*** MATERIAL FOR THIS EXERCISE ***

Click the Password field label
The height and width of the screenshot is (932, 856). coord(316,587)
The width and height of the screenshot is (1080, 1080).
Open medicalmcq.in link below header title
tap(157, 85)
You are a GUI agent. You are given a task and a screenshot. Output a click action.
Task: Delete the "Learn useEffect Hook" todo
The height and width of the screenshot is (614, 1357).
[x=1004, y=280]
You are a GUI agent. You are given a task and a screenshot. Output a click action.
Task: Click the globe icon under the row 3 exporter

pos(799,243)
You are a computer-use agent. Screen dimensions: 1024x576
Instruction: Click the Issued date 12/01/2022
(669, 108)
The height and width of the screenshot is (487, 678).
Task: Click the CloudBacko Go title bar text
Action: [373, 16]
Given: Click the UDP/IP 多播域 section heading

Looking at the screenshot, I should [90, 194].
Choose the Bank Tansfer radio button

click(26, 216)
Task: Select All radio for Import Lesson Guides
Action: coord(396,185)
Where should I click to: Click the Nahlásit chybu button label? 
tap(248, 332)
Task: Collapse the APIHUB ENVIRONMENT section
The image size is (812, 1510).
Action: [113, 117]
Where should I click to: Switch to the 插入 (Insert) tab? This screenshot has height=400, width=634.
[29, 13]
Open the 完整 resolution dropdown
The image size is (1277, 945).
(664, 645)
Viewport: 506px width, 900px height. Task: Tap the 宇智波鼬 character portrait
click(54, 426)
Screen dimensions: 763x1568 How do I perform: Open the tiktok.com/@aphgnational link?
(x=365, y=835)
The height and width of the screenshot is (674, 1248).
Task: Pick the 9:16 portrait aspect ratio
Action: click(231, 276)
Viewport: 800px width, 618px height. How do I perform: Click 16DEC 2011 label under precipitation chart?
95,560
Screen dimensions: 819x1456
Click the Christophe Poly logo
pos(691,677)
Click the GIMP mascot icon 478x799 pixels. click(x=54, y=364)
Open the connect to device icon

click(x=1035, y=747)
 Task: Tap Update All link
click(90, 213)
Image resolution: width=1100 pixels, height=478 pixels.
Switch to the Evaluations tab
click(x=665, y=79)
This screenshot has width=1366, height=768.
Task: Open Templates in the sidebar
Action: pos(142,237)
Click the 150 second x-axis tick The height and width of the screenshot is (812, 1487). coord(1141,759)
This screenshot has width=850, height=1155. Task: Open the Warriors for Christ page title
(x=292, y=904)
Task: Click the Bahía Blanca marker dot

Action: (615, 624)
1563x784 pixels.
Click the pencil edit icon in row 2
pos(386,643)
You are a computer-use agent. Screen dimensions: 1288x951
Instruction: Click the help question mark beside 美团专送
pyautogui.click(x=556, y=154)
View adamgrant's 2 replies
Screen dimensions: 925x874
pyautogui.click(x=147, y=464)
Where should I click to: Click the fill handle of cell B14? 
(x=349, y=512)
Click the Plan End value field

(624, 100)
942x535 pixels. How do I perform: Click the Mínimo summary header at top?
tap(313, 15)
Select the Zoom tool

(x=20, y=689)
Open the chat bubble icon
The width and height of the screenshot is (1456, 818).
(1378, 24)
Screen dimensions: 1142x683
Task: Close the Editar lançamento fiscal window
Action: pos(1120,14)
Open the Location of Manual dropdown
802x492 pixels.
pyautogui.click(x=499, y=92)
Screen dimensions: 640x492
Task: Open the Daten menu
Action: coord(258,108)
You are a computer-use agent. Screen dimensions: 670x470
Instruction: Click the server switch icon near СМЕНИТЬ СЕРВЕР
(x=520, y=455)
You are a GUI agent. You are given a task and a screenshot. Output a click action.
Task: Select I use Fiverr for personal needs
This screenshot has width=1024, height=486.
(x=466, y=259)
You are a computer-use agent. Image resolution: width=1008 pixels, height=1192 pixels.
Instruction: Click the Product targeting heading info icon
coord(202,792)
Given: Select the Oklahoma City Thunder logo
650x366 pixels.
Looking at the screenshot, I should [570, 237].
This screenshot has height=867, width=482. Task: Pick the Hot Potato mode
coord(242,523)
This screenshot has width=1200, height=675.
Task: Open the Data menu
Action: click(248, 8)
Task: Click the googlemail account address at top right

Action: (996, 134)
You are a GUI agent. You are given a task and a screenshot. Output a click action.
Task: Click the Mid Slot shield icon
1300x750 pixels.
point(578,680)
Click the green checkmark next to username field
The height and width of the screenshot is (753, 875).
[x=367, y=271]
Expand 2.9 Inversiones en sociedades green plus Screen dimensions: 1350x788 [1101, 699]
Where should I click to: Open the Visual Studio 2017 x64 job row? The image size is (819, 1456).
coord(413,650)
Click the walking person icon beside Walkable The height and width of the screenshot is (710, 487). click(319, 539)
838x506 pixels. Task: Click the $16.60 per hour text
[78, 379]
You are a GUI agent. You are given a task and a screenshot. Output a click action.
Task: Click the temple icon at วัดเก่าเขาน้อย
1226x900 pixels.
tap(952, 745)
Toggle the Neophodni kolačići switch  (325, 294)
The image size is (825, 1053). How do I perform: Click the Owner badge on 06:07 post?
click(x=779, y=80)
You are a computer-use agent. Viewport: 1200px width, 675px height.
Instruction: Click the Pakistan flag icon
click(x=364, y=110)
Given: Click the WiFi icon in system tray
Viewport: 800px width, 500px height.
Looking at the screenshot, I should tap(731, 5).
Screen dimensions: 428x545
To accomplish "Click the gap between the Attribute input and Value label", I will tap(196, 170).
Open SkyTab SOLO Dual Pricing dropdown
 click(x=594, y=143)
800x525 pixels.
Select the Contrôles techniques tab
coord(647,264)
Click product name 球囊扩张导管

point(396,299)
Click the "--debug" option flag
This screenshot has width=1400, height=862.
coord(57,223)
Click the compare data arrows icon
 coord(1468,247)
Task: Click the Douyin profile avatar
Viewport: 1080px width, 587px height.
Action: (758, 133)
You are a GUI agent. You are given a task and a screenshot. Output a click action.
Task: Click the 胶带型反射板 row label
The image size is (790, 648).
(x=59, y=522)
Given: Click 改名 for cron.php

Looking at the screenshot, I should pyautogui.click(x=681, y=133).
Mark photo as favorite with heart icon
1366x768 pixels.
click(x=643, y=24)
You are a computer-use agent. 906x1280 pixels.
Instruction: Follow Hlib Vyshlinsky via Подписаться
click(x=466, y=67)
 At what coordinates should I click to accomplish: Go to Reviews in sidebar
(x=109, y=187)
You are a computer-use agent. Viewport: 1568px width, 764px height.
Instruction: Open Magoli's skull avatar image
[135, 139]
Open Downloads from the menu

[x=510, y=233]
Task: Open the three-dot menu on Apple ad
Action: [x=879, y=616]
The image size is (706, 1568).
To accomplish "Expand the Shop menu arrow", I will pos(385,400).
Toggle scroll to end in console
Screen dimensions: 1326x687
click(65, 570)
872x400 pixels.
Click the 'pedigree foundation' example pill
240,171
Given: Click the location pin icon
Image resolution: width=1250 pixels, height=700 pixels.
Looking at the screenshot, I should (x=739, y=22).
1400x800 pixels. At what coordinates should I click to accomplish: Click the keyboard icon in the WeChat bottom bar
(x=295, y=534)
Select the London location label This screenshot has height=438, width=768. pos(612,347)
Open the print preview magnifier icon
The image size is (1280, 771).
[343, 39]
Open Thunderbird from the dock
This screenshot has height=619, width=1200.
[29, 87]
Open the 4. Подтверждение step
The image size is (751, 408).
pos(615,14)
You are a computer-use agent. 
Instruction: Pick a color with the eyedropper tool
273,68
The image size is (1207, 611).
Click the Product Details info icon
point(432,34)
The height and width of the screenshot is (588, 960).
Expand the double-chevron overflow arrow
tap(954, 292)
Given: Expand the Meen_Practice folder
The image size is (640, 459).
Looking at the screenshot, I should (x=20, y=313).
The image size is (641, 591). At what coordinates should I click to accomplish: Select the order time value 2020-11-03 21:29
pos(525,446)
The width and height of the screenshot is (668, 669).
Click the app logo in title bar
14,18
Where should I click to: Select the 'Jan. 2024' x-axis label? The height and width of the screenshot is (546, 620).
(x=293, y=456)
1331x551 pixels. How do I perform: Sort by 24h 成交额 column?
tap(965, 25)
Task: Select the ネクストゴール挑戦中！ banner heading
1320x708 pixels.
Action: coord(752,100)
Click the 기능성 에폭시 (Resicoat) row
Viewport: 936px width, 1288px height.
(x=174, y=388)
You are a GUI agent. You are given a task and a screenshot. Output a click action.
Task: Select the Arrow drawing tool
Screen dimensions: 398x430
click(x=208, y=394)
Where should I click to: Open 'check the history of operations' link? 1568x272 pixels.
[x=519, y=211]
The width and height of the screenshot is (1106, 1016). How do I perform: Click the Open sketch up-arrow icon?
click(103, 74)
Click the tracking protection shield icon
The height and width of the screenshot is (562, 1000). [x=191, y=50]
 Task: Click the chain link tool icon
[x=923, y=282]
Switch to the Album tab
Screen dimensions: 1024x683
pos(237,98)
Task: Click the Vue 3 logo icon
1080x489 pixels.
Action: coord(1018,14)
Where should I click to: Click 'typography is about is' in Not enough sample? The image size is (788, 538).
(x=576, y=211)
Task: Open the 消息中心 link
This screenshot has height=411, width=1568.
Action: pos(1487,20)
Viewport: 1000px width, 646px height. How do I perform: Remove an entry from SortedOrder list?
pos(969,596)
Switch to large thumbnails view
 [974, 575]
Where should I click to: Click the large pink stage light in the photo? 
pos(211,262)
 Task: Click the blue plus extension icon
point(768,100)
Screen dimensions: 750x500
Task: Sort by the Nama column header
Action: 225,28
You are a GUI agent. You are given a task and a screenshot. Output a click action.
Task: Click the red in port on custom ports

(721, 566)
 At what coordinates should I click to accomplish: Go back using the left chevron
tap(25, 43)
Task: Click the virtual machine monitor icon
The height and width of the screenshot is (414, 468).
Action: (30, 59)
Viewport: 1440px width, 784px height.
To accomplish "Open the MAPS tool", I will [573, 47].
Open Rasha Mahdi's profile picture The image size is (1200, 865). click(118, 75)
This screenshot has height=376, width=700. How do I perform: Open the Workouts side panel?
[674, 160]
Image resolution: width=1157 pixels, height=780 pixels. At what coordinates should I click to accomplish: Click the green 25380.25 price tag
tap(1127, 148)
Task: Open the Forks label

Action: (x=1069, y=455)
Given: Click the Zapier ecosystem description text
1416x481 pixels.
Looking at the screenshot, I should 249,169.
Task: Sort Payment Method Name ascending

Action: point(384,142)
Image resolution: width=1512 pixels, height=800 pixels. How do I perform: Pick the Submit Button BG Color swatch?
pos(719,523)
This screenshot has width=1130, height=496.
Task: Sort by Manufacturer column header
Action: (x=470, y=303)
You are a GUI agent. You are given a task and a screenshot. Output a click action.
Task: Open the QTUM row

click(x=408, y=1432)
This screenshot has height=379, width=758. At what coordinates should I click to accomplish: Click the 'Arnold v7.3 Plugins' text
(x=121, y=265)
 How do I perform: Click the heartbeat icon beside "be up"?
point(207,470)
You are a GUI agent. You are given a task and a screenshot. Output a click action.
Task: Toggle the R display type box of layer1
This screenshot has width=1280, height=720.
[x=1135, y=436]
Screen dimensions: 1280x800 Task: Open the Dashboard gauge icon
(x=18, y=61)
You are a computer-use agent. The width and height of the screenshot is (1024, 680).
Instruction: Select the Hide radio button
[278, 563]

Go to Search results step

*** End of MATERIAL FOR THIS EXERCISE ***

● EXERCISE INSTRUCTIONS
Each line of the material with the word "profile" in it should be listed.

● WORKED SOLUTION
Task: Click the Douyin profile avatar
Open Rasha Mahdi's profile picture The image size is (1200, 865). click(118, 75)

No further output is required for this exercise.